DATA —
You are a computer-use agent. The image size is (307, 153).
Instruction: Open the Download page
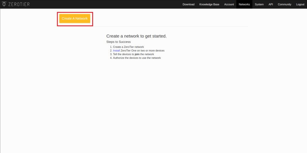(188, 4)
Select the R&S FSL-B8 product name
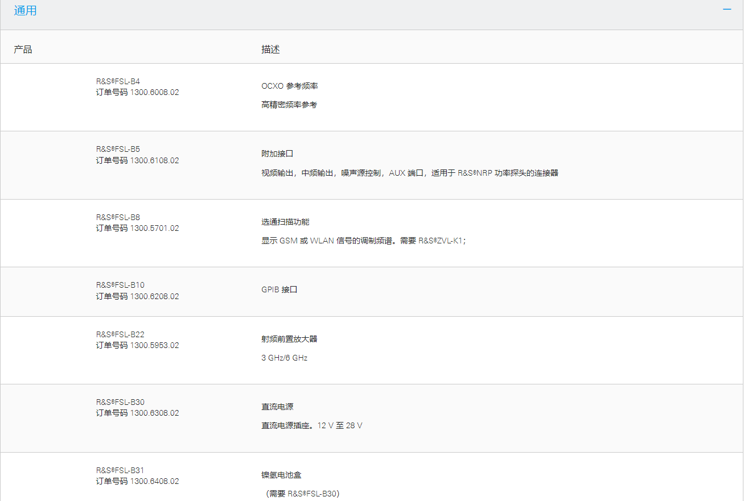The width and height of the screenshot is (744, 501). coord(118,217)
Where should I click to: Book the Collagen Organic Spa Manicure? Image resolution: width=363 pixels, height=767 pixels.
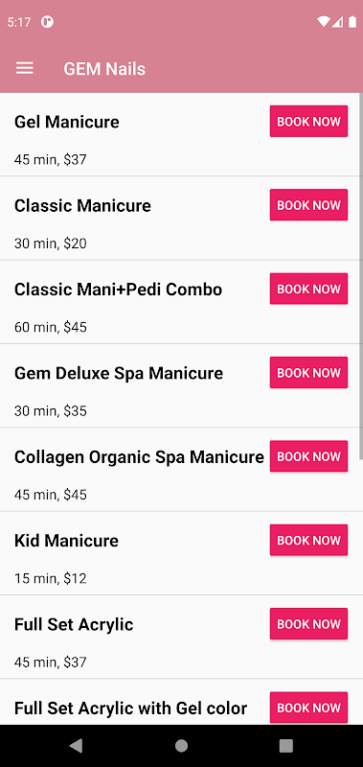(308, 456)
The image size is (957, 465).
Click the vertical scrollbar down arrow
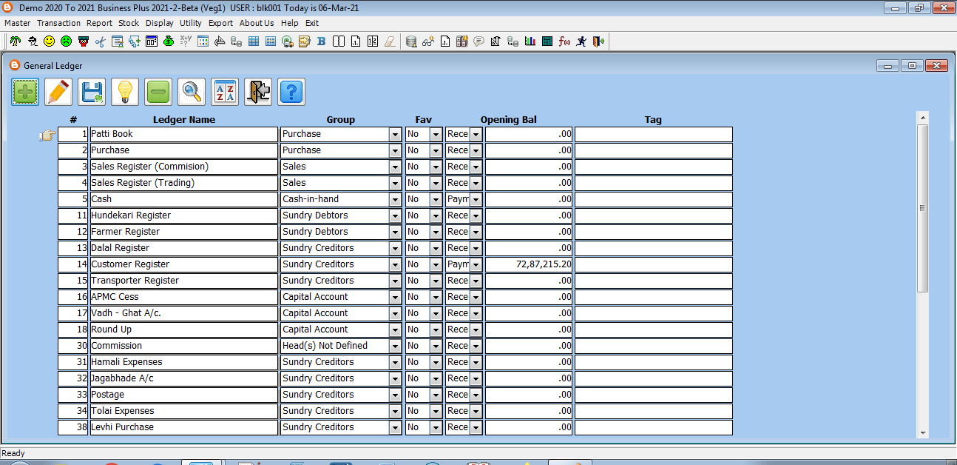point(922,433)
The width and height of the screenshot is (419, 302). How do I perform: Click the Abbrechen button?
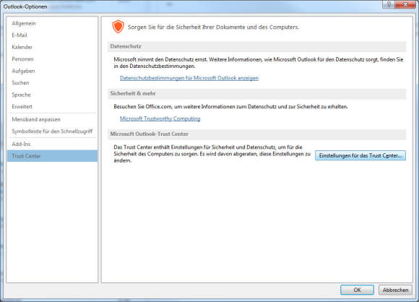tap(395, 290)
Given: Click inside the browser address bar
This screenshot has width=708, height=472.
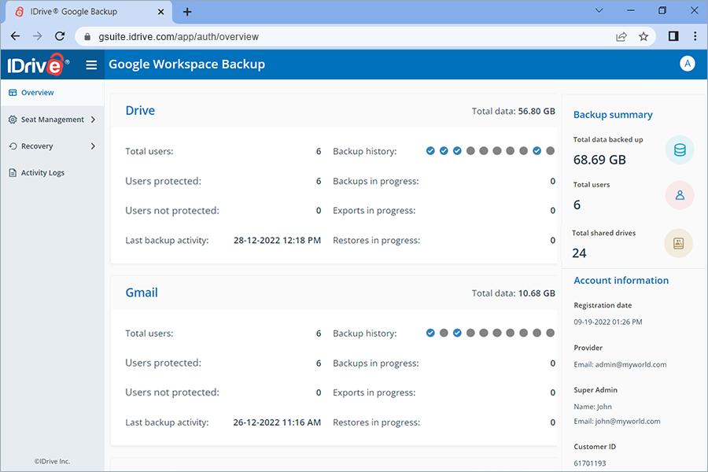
--
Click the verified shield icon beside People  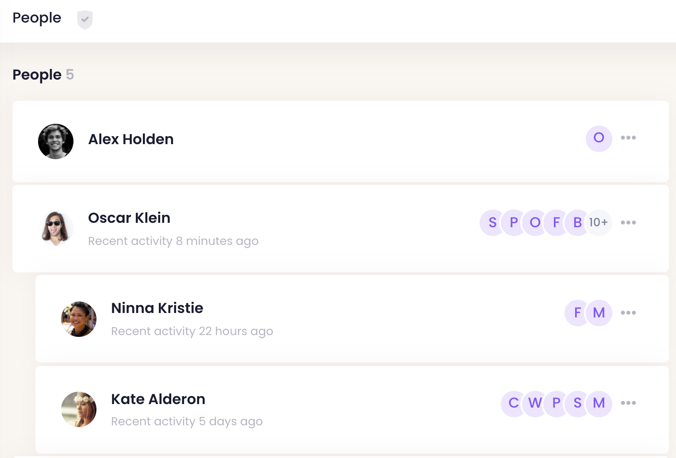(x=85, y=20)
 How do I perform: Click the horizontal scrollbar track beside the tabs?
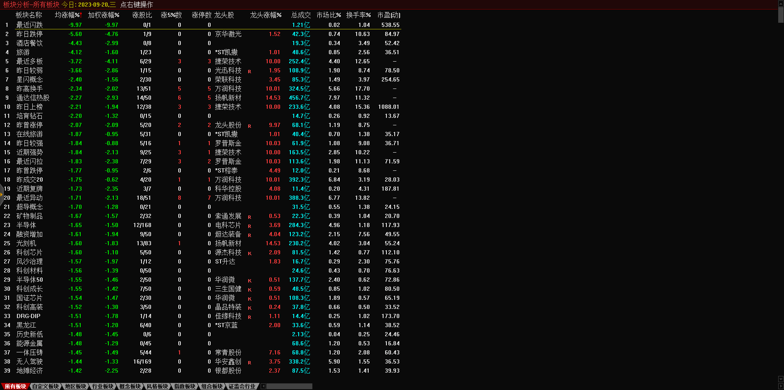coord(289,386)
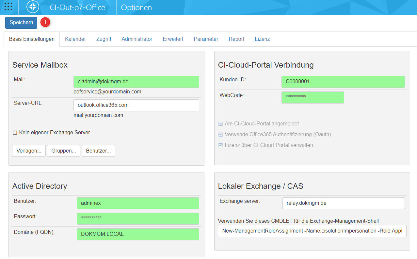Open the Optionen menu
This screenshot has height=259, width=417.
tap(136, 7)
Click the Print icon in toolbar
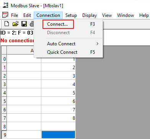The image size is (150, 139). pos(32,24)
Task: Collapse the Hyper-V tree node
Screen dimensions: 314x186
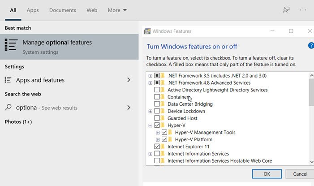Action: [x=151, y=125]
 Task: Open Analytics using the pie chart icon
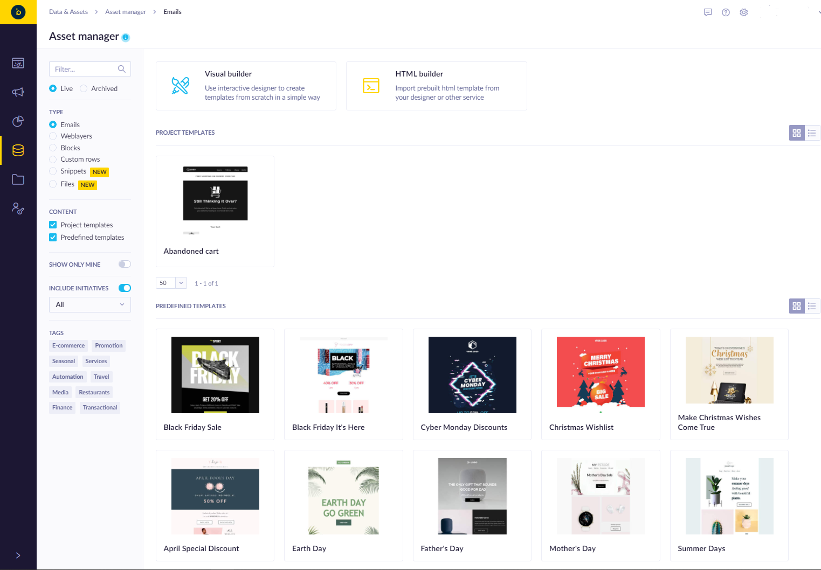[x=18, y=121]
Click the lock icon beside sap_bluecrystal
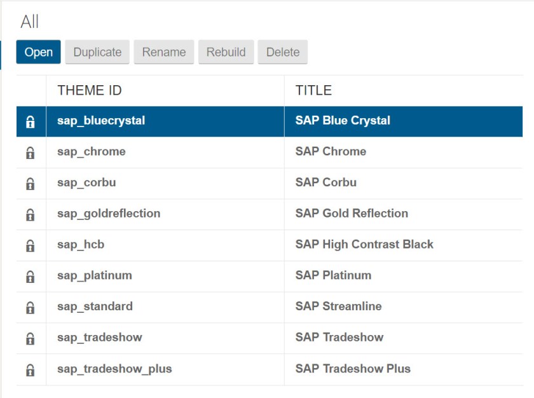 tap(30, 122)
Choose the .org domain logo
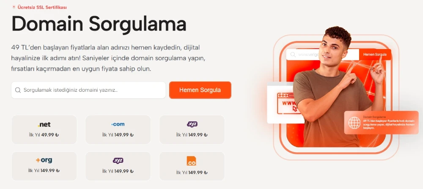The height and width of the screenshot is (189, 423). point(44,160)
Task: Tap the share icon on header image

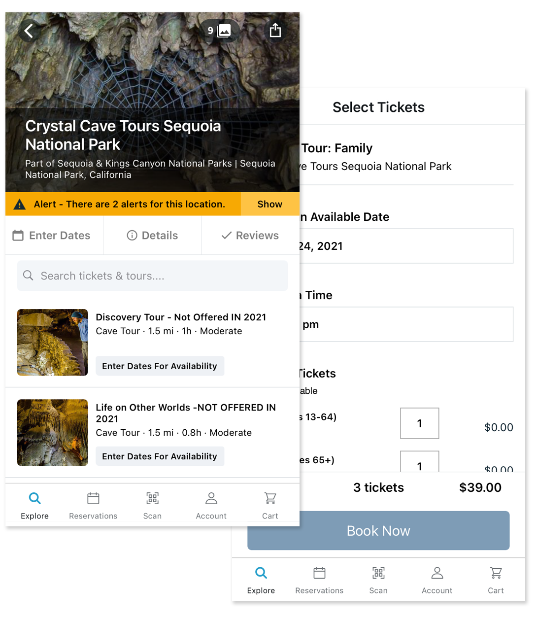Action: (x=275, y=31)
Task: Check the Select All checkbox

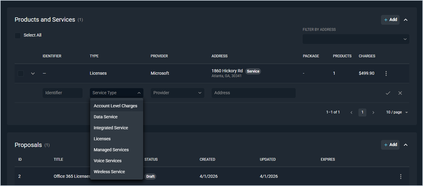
==
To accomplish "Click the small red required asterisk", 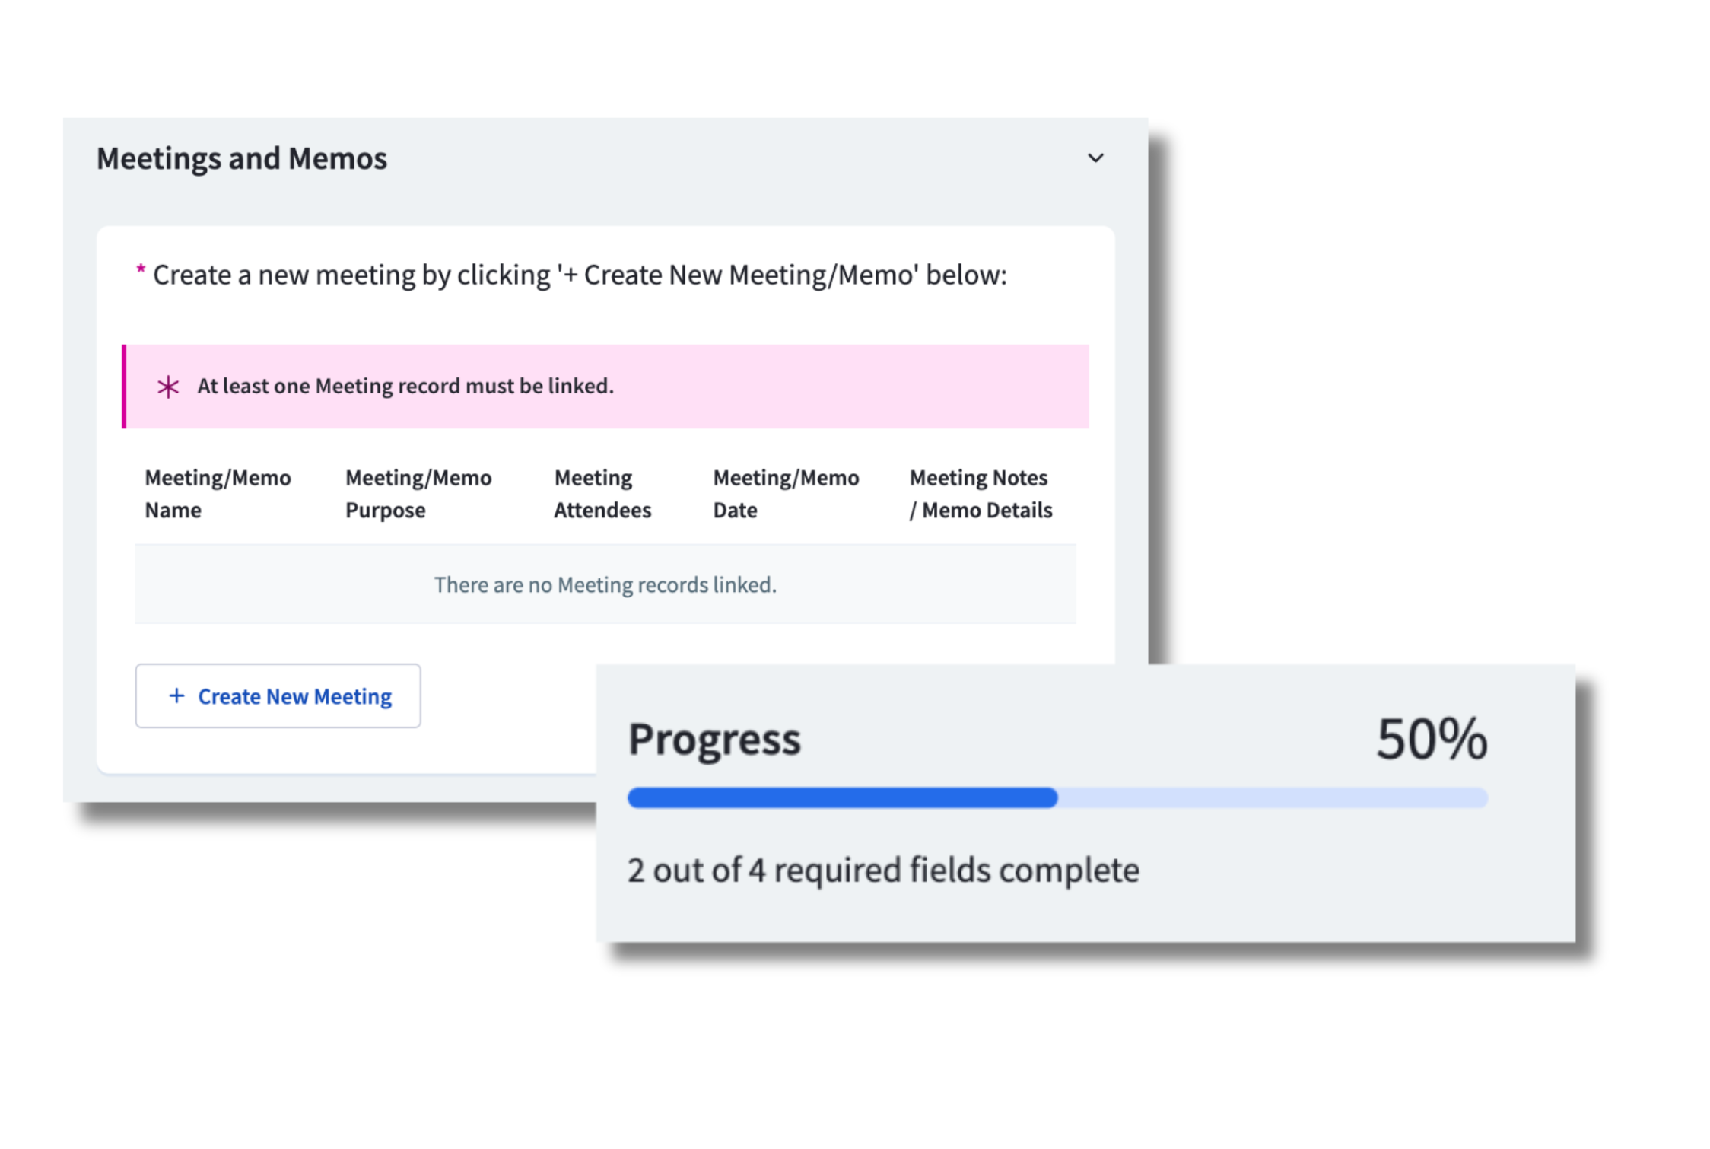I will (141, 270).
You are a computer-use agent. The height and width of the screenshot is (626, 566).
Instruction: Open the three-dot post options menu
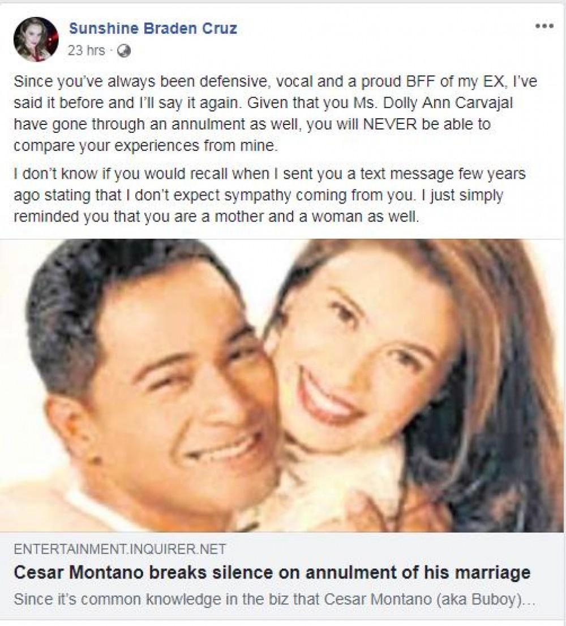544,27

WHAT IS BEING ASKED — Report each line of the material above where the word "computer" appears.

ANSWER SPACE —
You are a computer-use agent. The image size is (307, 153).
You are a computer-use agent. The height and width of the screenshot is (626, 566).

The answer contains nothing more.